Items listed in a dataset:
BEGIN
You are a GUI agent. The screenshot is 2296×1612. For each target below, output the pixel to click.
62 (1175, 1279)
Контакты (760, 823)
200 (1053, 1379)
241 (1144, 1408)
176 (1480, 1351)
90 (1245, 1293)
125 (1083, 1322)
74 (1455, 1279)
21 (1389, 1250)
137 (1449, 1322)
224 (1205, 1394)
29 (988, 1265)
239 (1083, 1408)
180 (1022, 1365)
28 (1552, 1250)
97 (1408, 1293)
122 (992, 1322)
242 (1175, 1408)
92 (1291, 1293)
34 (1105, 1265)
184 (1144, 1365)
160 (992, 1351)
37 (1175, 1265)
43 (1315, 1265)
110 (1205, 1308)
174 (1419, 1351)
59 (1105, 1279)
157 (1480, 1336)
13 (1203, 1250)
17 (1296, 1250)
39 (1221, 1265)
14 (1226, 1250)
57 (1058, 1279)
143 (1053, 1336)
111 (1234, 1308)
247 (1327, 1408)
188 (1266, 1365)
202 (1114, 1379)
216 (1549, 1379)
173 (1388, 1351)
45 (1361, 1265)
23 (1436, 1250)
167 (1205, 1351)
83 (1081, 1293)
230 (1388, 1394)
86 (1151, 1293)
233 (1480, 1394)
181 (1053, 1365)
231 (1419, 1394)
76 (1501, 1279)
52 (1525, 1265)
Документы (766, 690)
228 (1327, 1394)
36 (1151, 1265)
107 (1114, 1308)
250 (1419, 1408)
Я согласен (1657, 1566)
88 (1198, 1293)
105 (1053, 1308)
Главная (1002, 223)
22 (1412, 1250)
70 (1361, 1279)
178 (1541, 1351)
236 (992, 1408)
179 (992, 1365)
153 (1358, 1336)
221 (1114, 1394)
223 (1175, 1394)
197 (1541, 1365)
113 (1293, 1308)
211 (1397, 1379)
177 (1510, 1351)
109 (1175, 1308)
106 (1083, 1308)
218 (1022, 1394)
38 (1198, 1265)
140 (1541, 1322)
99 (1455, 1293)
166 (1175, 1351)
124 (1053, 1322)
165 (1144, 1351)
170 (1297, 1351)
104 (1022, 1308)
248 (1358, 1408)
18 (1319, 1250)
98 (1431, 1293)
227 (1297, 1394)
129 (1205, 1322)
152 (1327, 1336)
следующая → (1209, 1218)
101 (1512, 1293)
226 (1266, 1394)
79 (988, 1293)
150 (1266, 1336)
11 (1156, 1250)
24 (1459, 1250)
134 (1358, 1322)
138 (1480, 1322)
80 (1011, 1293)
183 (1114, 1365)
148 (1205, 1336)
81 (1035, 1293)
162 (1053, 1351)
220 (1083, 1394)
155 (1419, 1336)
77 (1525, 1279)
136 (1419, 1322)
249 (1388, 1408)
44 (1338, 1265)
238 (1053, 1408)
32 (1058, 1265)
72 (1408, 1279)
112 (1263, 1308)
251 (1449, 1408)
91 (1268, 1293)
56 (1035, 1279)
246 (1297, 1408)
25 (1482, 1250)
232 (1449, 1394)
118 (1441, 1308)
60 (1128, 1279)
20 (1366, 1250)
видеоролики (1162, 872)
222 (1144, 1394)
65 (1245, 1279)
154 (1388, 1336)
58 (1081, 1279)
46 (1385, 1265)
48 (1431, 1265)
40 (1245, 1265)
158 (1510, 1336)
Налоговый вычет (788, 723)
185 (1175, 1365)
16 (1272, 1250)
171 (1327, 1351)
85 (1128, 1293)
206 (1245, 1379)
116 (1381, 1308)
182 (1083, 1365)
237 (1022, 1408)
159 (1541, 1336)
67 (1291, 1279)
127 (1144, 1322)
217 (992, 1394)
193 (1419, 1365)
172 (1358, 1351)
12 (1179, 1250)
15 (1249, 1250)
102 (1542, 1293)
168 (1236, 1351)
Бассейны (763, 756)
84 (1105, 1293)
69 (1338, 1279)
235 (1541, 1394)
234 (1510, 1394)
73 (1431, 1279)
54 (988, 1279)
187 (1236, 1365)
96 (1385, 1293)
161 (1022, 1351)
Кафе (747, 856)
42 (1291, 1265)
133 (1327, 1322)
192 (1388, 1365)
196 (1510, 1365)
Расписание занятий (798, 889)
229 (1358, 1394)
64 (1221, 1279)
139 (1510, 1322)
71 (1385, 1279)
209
END
Task goal
There is a run of lines above from the one with "81 (1035, 1293)" to the one with "25 (1482, 1250)"; print exactly that run, both ends included, and nothing else.

Exercise solution
81 (1035, 1293)
162 (1053, 1351)
220 (1083, 1394)
155 (1419, 1336)
77 (1525, 1279)
136 (1419, 1322)
249 (1388, 1408)
44 (1338, 1265)
238 (1053, 1408)
32 (1058, 1265)
72 (1408, 1279)
112 (1263, 1308)
251 (1449, 1408)
91 (1268, 1293)
56 (1035, 1279)
246 (1297, 1408)
25 (1482, 1250)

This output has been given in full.